# Skid Plates



## 903redneckchevy (Sep 4, 2012)

Hey guys Im wanting to put some skid plates on my brute and was wondering yalls opinion on brands and materials and what not? Im a fabricator by trade so I could build my own out of aluminum but Id kinda rather just buy some to bolt on instead if the price is right. Any suggestions?


----------



## JLOWERY (Jan 30, 2010)

I've got Ricochet skids and really like them

KAWI RULES


----------



## DirtyBrutes (Oct 12, 2011)

hdpe skid plates. Do a search and I know you will find many topics on this already.


----------



## NMKawierider (Apr 11, 2009)

I use Ricochet and they are very good. There are others that make good sets and lots of people are starting to go to the High Density PolyEthylene (HDPE).


----------



## levi8219 (Jul 5, 2011)

I mad my own out of hdpe. They are light and slide over rocks nice! it cost me $140 for a 4x8 sheet. If Ii bought the aluminum pre fab it would of been like $600.


----------



## brutemike (Mar 23, 2010)

levi8219 said:


> I mad my own out of hdpe. They are light and slide over rocks nice! it cost me $140 for a 4x8 sheet. If Ii bought the aluminum pre fab it would of been like $600.

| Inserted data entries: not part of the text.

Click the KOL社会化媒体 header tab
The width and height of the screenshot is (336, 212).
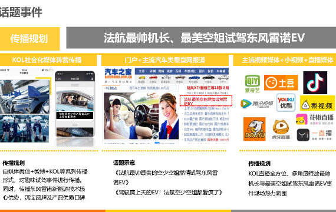(x=48, y=60)
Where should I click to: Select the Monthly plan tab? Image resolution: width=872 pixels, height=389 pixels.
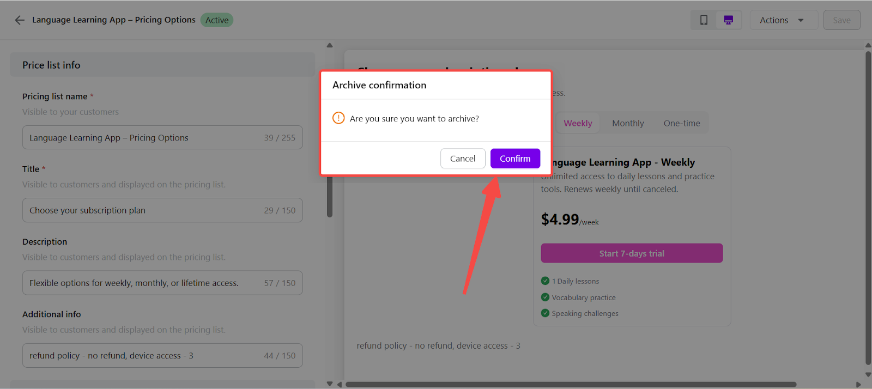coord(628,123)
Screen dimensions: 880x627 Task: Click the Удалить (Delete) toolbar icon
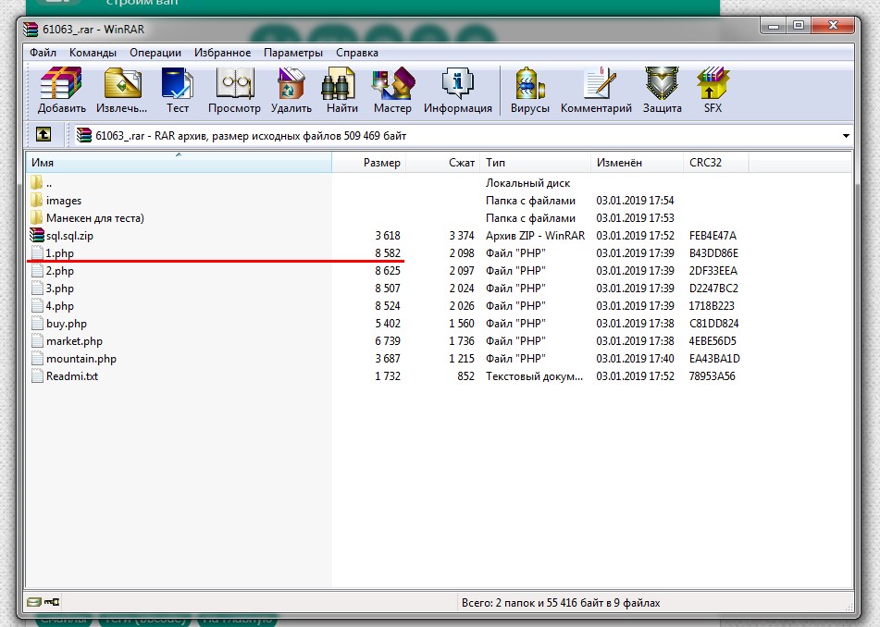[x=291, y=91]
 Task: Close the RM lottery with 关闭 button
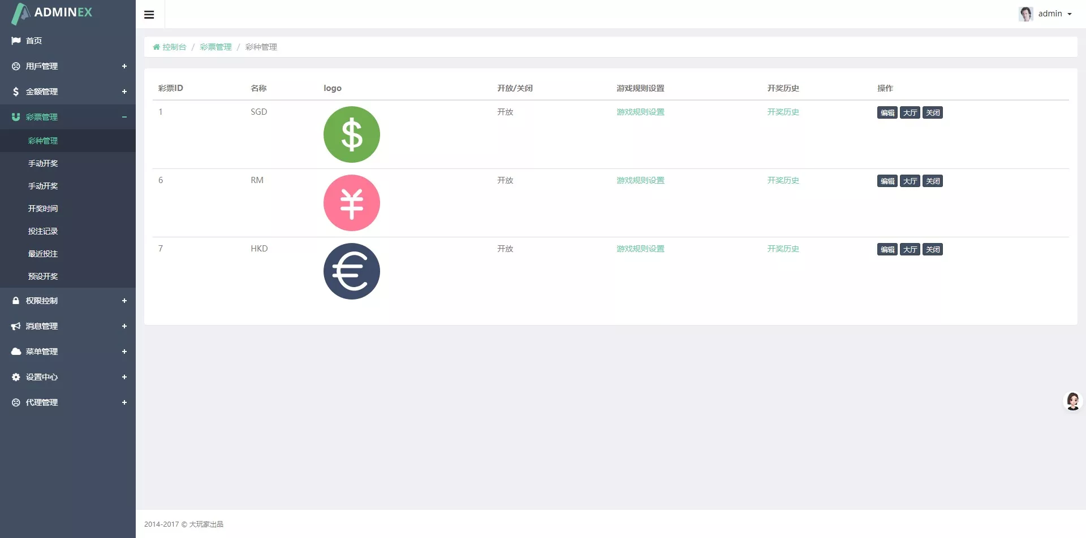coord(933,181)
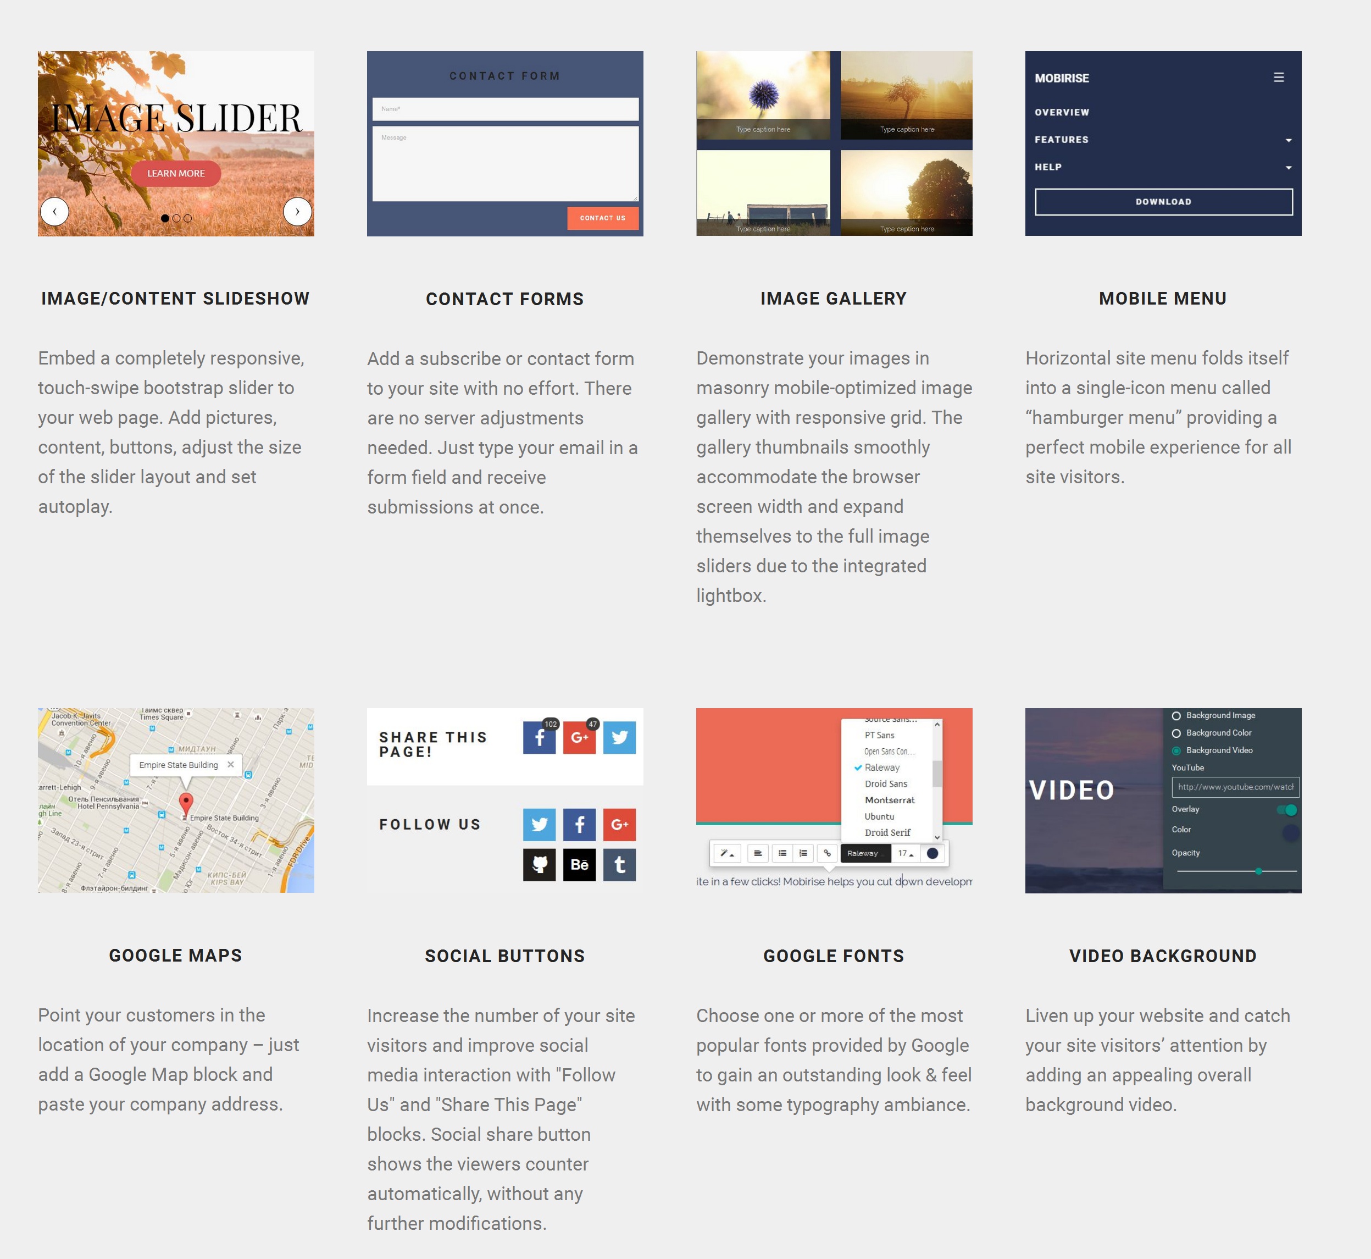This screenshot has height=1259, width=1371.
Task: Click the GitHub follow icon
Action: pos(539,864)
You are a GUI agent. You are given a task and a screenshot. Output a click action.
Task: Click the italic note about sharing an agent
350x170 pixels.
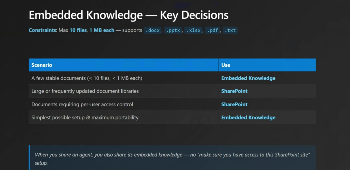click(x=172, y=158)
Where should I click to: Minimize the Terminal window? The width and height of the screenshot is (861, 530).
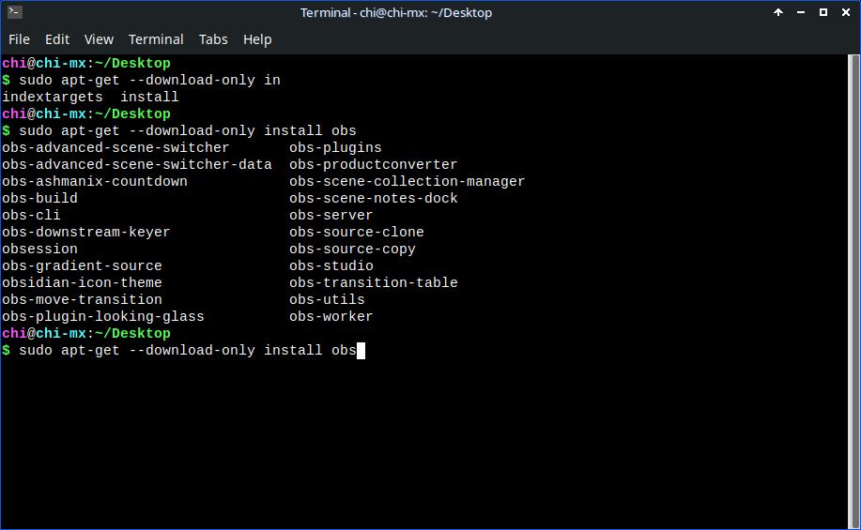801,12
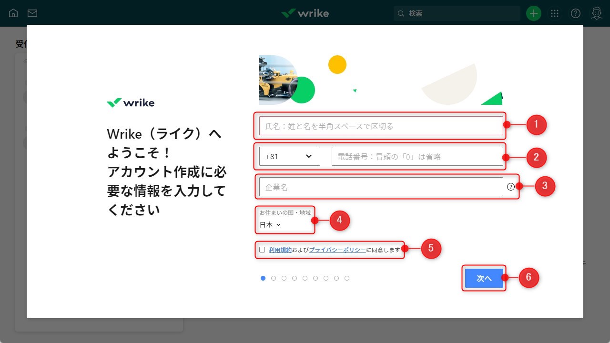Click the 電話番号 phone number field
This screenshot has height=343, width=610.
(x=417, y=156)
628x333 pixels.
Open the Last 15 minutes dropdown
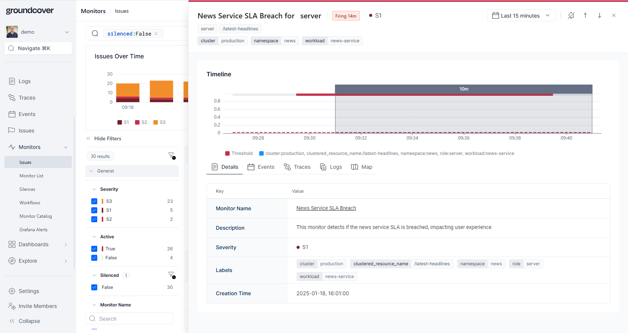pos(521,16)
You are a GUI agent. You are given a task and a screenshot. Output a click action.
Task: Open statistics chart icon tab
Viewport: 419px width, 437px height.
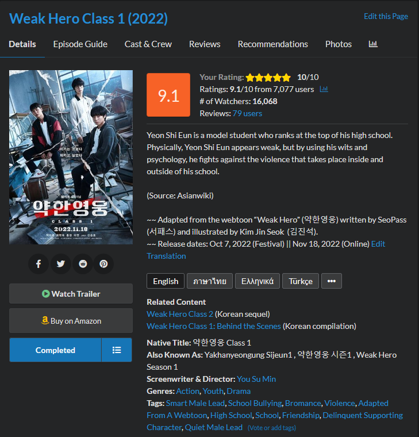(x=373, y=44)
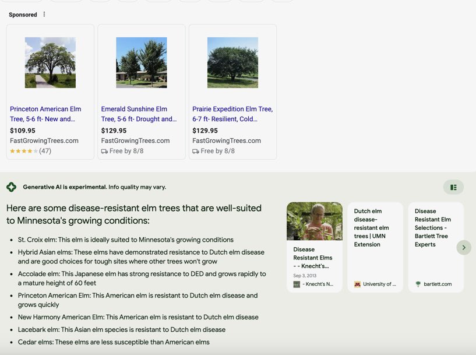Click the truck icon under Prairie Expedition Elm
This screenshot has width=476, height=355.
point(195,150)
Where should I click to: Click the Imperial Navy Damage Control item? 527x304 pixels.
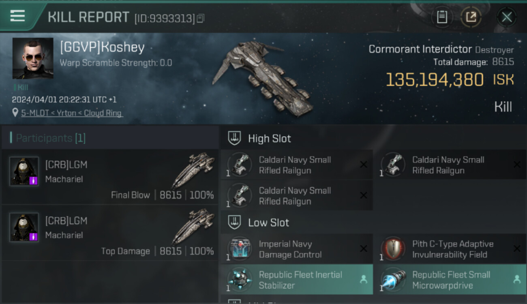[x=297, y=249]
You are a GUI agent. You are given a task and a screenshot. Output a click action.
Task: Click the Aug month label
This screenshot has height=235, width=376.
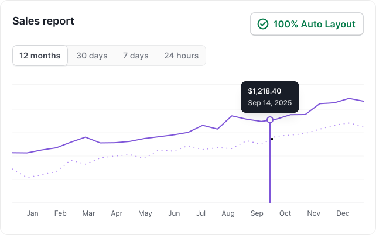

Got any pics of them thats a great idea.


----------



## 903redneckchevy (Sep 4, 2012)

I did do a search but it seemed like I was findin more people tryin to sell a certain set rather than opinions on other brands. I'll look into the ricochet brand. I didn't see them last night when I was lookin around. All I really found was warn and aluminum products or somethin like that


----------



## CTBruterider (Jul 23, 2010)

Aluminum Products makes some really nice stuff, I have there A arm guards and front bash plate. I have a full HDPE skid combined with the Aluminum bash plate in front. I love how the Aluminum looks up front, but also love the slide and durability of the HDPE for the full underbody.


----------



## 903redneckchevy (Sep 4, 2012)

Where's the cheapest place to get a set? I've been lookin online but for some reason I haven't found any of the HDPE. Maybe I'm not lookin hard enough? Ha


----------



## DirtyBrutes (Oct 12, 2011)

I thank it is Chuck750 that makes them. You can PM him on here.


----------



## Chuck750 (Jan 29, 2010)

DirtyBrutes said:


> I thank it is Chuck750 that makes them. You can PM him on here.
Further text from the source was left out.